> [HOW TO COMPLETE THIS TASK] Using only the entries below, copy exactly the lines that begin at the one with "Where should I click to: Select" and end at the one with "You are a computer-use", both included. Drop the pictures.

[Opening EXERCISE INPUTS section]

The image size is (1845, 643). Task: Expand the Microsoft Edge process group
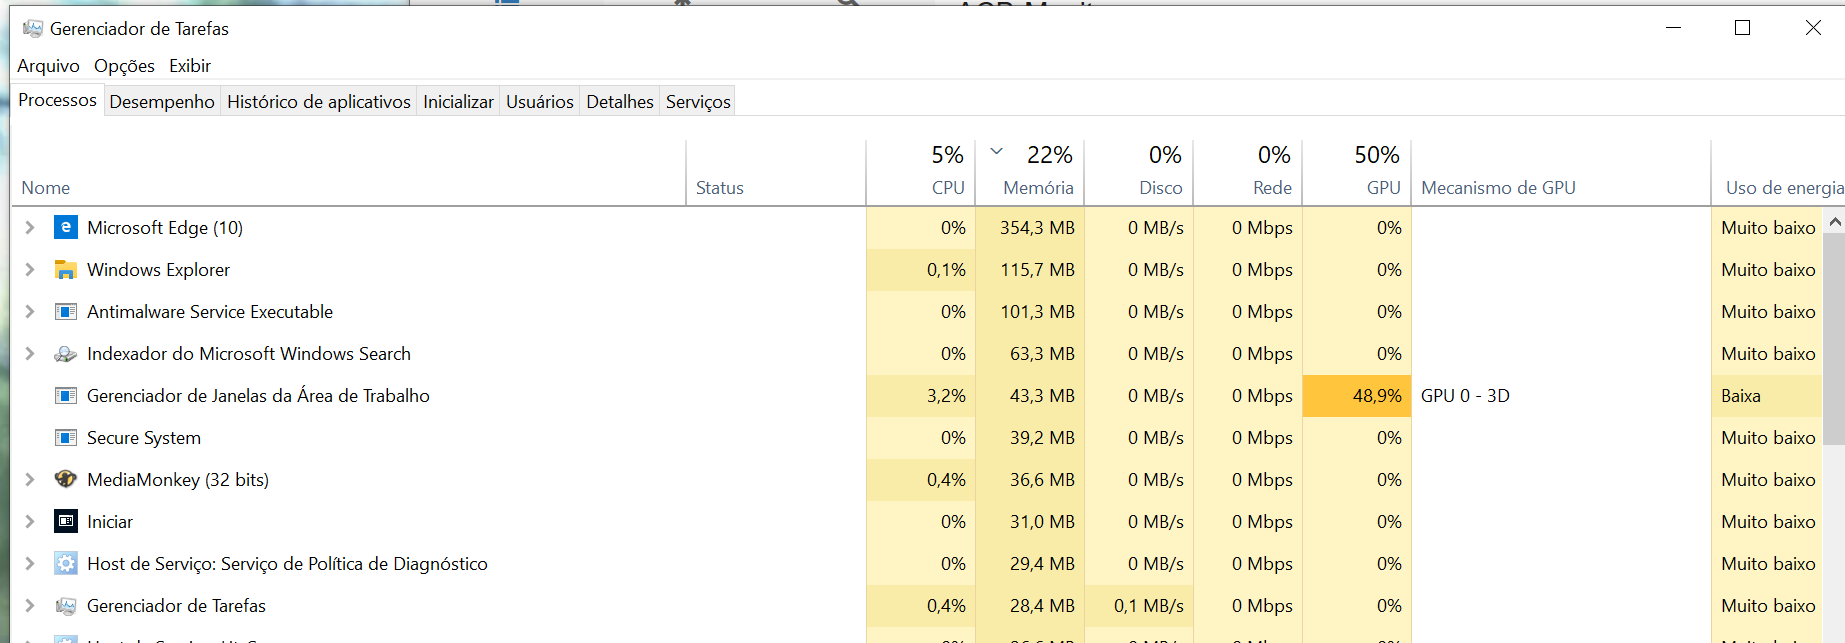pyautogui.click(x=30, y=228)
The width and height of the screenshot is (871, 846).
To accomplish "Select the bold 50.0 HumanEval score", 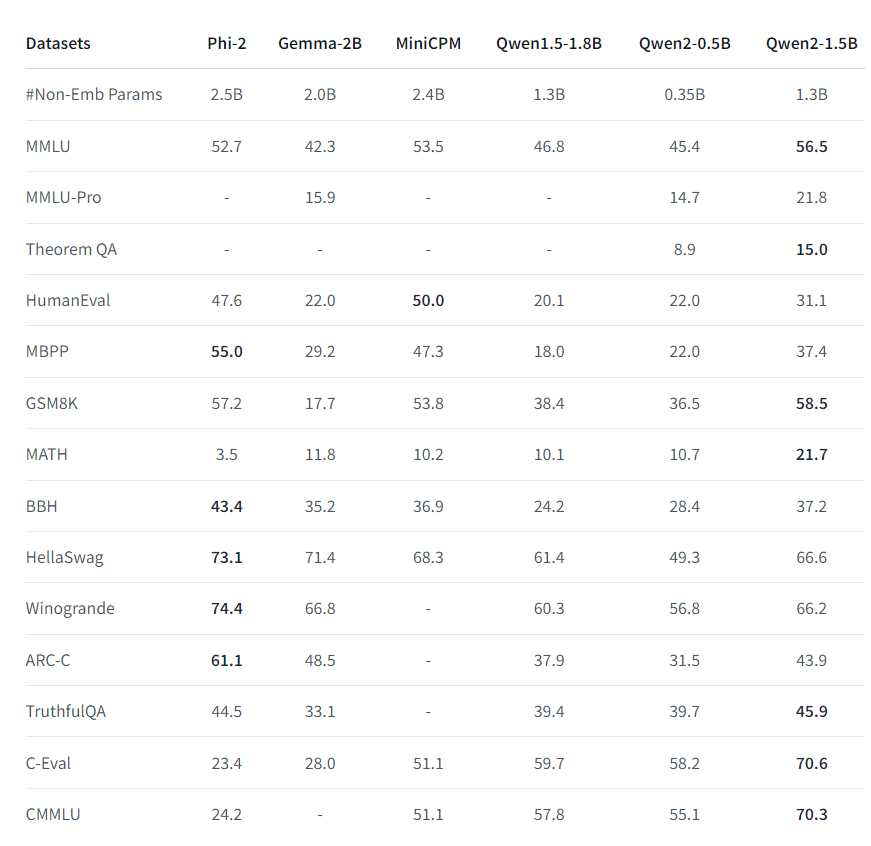I will click(x=428, y=300).
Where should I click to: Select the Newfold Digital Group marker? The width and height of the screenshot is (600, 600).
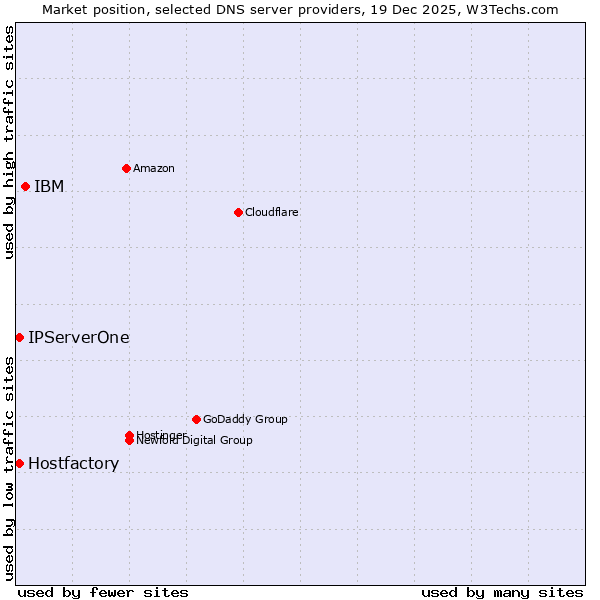[129, 441]
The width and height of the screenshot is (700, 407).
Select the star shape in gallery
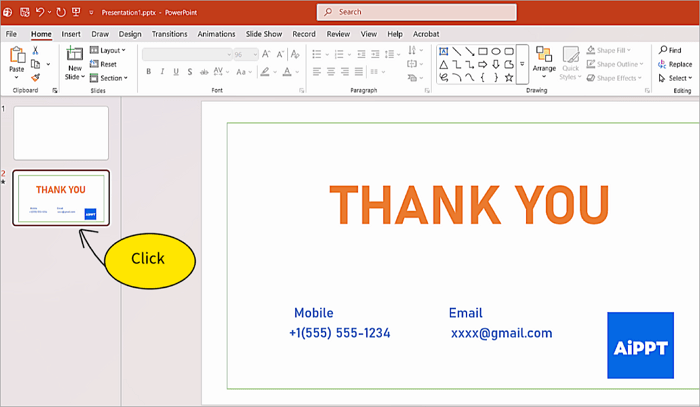[x=509, y=77]
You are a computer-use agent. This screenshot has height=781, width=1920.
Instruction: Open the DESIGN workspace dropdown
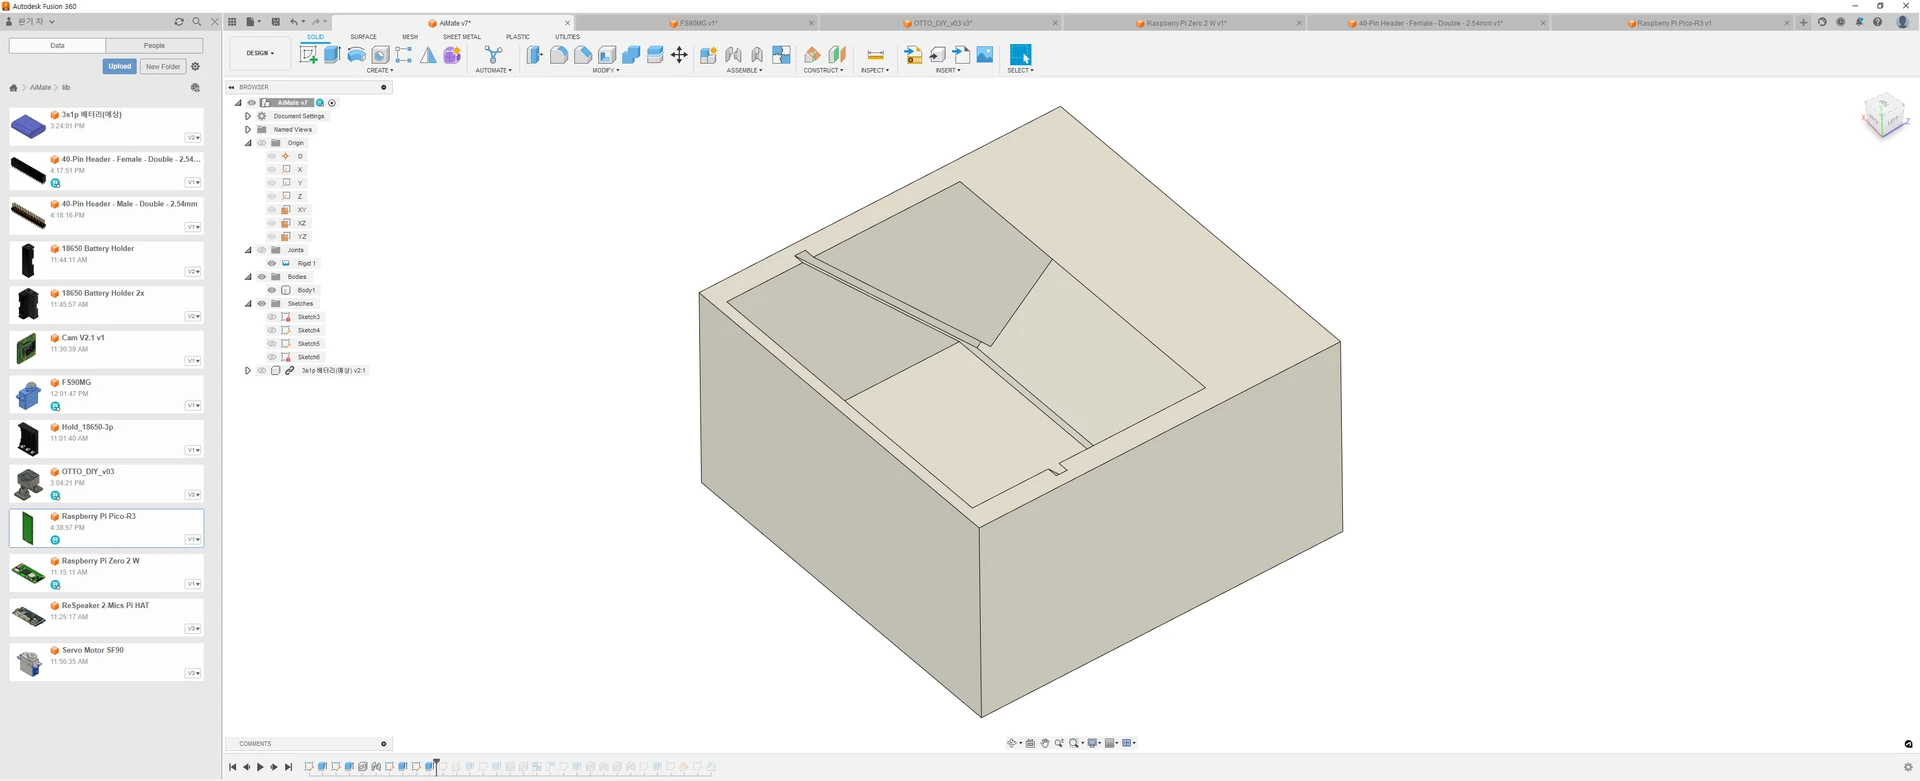[x=260, y=53]
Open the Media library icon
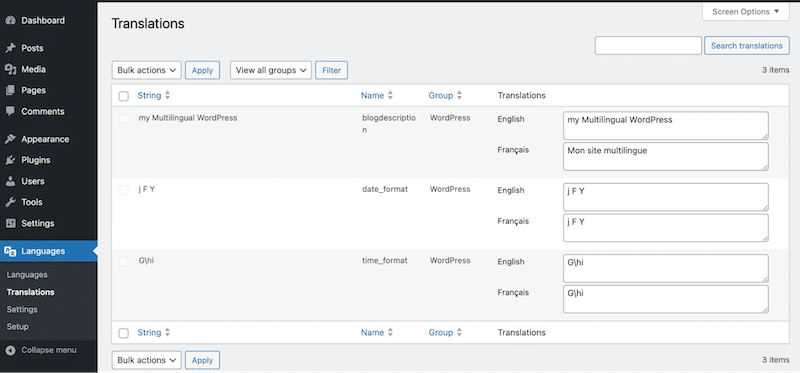The height and width of the screenshot is (373, 800). 10,69
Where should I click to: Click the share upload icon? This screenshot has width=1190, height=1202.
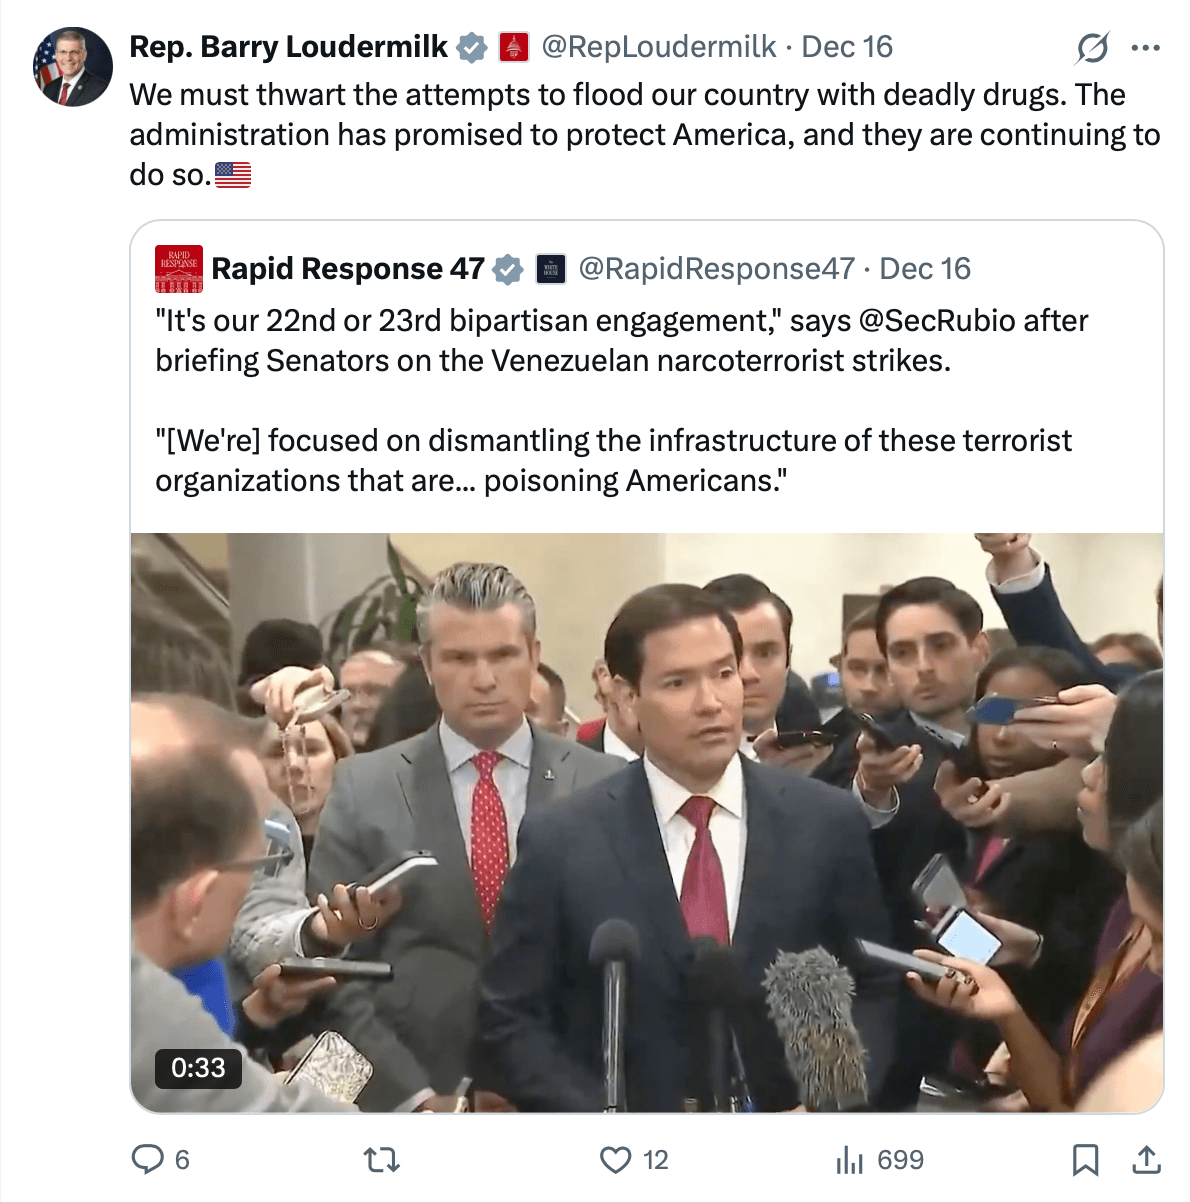pyautogui.click(x=1146, y=1159)
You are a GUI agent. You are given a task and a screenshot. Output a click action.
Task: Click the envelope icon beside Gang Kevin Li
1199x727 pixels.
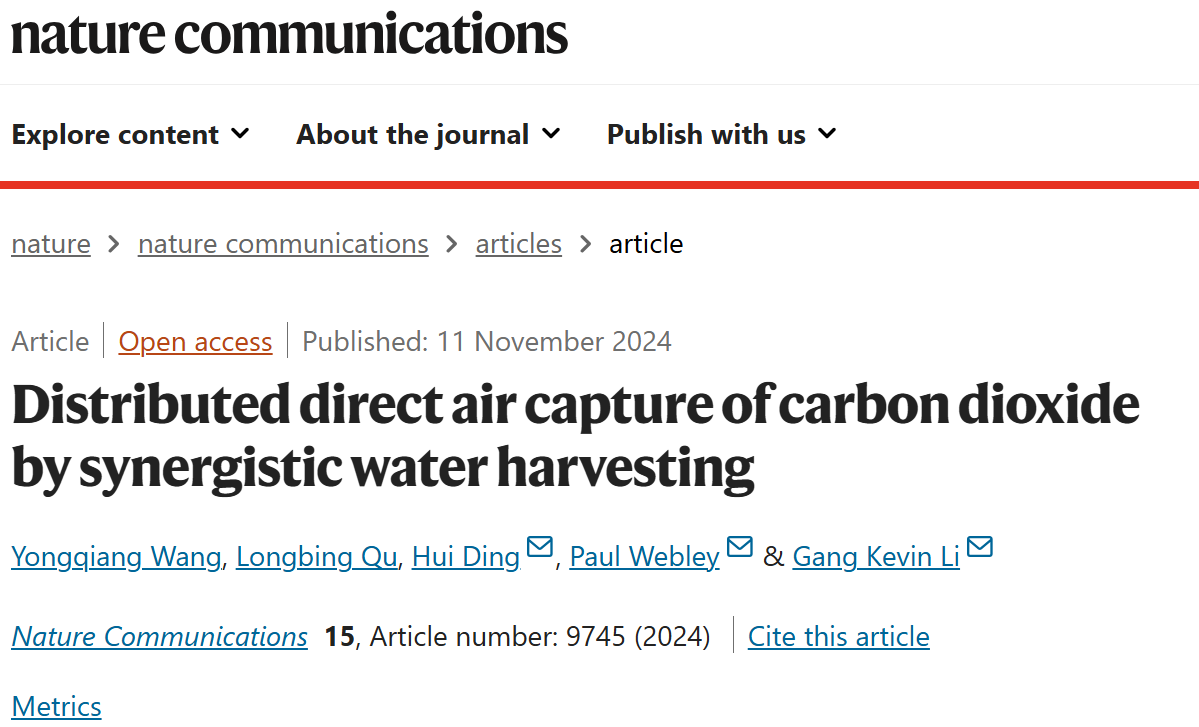tap(980, 547)
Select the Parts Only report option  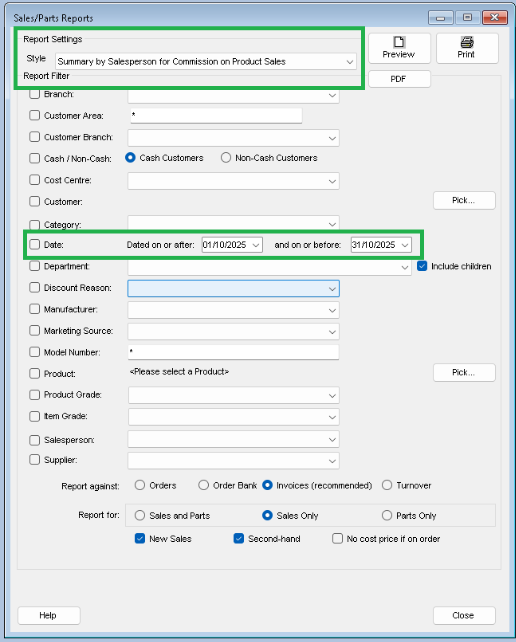tap(387, 515)
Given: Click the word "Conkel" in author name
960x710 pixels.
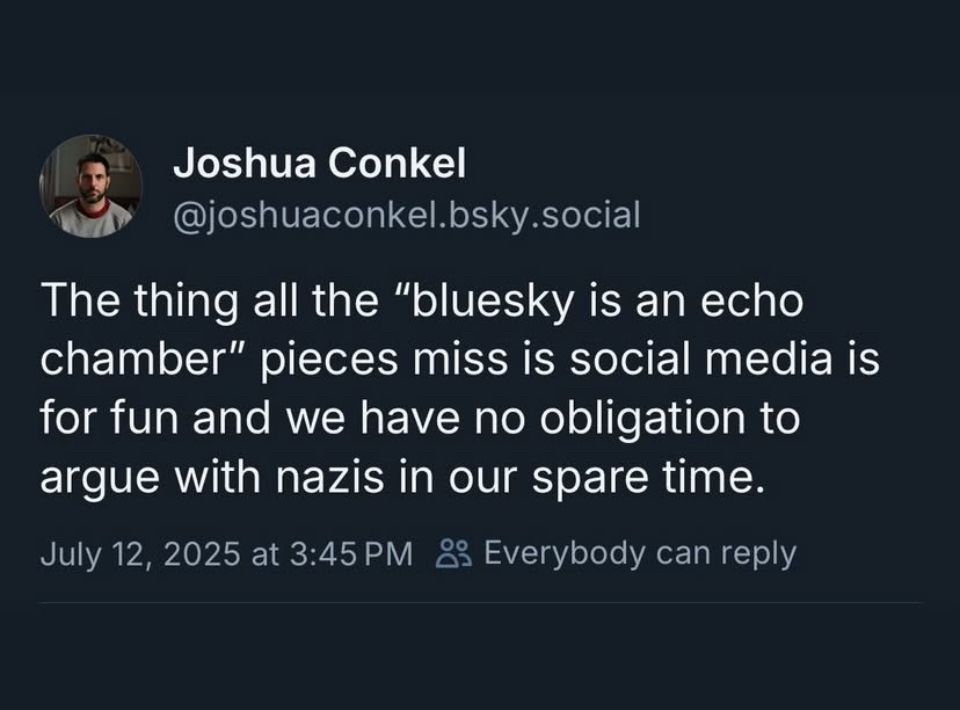Looking at the screenshot, I should (397, 163).
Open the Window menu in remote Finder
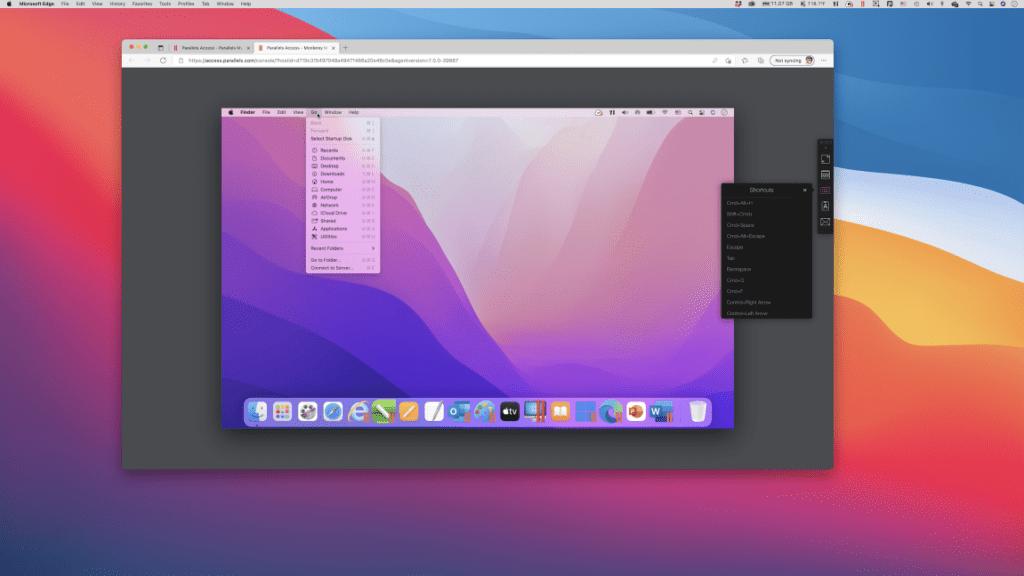The height and width of the screenshot is (576, 1024). (333, 112)
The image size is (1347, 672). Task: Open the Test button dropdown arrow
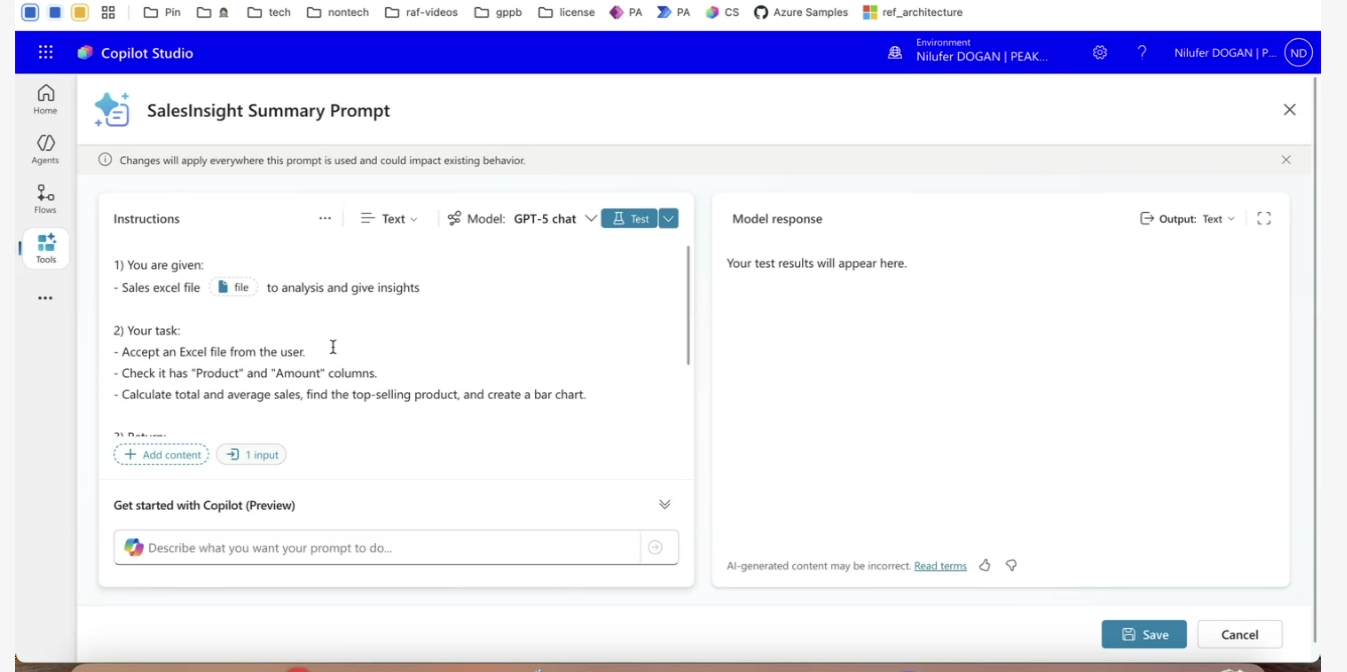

[Closing EXERCISE INPUTS section]

> [ANSWER AREA]
Where should I click to: Select the Newfold Digital Group marker? The width and height of the screenshot is (600, 600).
[129, 441]
The width and height of the screenshot is (700, 407).
Select the star shape in gallery
[x=509, y=77]
You are a computer-use agent. This screenshot has height=781, width=1920.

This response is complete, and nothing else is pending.